Fifth, the NPRM reconstructs the phrase "local exchange service". The FCC decides that "local exchange service" does not mean "local exchange service". Rather, it means "Internet access" by phone modem.

Sixth, the NPRM reconstructs the structure of the definition of "telecommunications carrier". The NPRM treats the substantial replacement clause as though it were structured as an exception to the information services exclusion. That is, the NPRM treats the substantial replacement clause as though the statute provided that "CALEA requirements apply to services providers who are telecommunications carriers, and not information services providers, except when the services are a substantial replacement ...".

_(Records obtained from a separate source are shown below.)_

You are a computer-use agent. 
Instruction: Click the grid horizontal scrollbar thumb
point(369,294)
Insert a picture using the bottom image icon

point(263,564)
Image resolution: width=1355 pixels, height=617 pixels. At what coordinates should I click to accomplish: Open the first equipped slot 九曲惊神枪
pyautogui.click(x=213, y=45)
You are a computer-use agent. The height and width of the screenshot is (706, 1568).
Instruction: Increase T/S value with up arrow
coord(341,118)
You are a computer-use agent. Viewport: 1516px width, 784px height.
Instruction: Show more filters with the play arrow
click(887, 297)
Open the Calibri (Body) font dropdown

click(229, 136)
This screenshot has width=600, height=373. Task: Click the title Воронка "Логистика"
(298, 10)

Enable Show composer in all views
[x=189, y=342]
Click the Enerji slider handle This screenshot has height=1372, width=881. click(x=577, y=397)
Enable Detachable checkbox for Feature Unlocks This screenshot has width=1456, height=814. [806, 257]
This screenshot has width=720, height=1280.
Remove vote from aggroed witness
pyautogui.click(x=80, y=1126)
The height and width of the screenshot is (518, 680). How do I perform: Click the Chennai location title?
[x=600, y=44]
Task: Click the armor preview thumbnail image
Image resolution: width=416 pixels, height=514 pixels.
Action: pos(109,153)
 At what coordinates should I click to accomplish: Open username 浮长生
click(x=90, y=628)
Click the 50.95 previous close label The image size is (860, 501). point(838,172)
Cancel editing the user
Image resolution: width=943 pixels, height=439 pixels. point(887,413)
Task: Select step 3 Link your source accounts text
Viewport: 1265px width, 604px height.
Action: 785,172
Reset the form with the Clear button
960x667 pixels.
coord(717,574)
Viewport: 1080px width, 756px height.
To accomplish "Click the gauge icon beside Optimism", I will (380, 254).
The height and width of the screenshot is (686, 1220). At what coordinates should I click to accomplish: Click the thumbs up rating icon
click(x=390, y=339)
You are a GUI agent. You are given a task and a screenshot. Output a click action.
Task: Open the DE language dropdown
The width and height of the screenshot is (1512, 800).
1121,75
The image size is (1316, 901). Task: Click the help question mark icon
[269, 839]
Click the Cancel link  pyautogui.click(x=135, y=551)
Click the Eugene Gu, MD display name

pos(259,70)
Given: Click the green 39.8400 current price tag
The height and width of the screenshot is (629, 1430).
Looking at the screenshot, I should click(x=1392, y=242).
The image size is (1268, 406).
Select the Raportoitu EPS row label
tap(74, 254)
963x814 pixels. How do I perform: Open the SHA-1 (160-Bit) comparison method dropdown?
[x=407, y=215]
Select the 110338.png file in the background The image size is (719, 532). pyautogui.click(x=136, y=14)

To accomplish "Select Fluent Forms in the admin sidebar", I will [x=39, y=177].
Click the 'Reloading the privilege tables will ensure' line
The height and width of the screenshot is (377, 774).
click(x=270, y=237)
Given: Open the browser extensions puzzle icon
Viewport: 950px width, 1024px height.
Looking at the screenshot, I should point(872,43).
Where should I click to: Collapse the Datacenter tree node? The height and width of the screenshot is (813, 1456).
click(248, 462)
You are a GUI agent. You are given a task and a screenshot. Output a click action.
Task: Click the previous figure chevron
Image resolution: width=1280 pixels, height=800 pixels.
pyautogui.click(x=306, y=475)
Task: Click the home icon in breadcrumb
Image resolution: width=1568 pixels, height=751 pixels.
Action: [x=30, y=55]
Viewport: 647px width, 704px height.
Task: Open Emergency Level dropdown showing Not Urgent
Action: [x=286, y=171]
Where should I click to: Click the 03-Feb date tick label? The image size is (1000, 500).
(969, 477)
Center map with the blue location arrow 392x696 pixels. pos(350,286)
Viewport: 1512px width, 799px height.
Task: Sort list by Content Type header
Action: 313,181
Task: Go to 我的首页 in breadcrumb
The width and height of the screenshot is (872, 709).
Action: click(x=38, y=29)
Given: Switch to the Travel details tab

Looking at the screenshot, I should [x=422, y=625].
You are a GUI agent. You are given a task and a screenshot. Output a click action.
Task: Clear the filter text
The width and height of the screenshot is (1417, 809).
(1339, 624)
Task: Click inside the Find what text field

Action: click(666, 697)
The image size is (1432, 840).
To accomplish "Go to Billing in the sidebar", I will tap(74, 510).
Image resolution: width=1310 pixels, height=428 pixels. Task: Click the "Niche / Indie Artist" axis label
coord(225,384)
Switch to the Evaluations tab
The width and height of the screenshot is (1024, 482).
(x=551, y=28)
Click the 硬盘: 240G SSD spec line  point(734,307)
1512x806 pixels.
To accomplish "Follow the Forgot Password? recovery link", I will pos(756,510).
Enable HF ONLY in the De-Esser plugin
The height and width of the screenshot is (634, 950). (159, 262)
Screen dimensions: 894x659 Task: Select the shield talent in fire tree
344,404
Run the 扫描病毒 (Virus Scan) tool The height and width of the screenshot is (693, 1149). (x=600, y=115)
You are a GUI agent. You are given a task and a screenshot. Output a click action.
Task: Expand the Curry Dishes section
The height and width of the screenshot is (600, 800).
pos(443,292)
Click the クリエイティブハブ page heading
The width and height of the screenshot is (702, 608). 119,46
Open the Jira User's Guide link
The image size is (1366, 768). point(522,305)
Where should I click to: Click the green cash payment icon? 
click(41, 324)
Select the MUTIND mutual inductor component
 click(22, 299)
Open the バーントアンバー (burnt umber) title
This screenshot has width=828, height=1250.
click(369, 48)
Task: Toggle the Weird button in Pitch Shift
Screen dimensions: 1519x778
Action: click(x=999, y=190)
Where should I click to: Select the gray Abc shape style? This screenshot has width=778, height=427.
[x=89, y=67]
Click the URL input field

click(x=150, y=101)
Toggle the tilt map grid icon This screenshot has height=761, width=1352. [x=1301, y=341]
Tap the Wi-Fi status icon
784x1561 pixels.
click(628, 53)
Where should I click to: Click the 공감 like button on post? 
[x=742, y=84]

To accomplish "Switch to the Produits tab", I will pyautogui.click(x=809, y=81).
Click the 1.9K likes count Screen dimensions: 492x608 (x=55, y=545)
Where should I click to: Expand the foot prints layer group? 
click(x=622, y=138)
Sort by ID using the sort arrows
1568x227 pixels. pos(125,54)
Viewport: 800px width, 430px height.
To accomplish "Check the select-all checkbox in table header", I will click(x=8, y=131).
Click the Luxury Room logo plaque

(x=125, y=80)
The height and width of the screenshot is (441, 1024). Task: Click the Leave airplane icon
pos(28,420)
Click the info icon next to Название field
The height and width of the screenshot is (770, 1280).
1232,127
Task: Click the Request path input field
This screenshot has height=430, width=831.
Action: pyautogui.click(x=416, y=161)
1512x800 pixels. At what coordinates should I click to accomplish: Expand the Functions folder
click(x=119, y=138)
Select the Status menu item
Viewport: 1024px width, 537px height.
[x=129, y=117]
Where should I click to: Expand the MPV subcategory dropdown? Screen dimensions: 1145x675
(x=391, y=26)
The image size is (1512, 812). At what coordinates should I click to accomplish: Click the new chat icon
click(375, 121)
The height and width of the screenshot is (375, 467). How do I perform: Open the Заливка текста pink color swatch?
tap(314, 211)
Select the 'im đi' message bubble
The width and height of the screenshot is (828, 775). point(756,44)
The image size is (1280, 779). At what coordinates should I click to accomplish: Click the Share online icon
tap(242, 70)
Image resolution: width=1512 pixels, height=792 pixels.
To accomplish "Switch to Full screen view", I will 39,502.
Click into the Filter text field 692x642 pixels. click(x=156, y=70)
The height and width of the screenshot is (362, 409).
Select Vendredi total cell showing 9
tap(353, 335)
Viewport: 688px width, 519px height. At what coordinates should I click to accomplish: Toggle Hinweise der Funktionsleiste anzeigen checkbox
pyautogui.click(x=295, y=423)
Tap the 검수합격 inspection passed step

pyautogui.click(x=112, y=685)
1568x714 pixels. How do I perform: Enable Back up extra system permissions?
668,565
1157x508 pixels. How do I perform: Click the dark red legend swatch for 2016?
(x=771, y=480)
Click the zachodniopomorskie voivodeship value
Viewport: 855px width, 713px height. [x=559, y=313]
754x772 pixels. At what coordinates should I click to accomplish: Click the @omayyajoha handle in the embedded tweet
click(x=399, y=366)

This is not the structure of § 102(8). First, it provides a definition of "telecommunications carrier" (§ 102(8)(A)). It then provides four separate clauses, all of which equally qualify § 102(8)(A). For the purposes of this analysis, only two are relevant. § 102(8)(B)(ii) qualifies the definition of "telecommunications carrier" by including substantial replacements. § 102(8)(C)(i) qualifies the definition of "telecommunications carrier" by excluding information services. The substantial replacement clause does not override or trump the information services clause any more than the information services clause overrides or trumps the substantial replacement clause. The way the statute is structured, substantial replacements and information services are both treated as qualifiers of the underlying definition, and hence, should be understood as mutually exclusive categories.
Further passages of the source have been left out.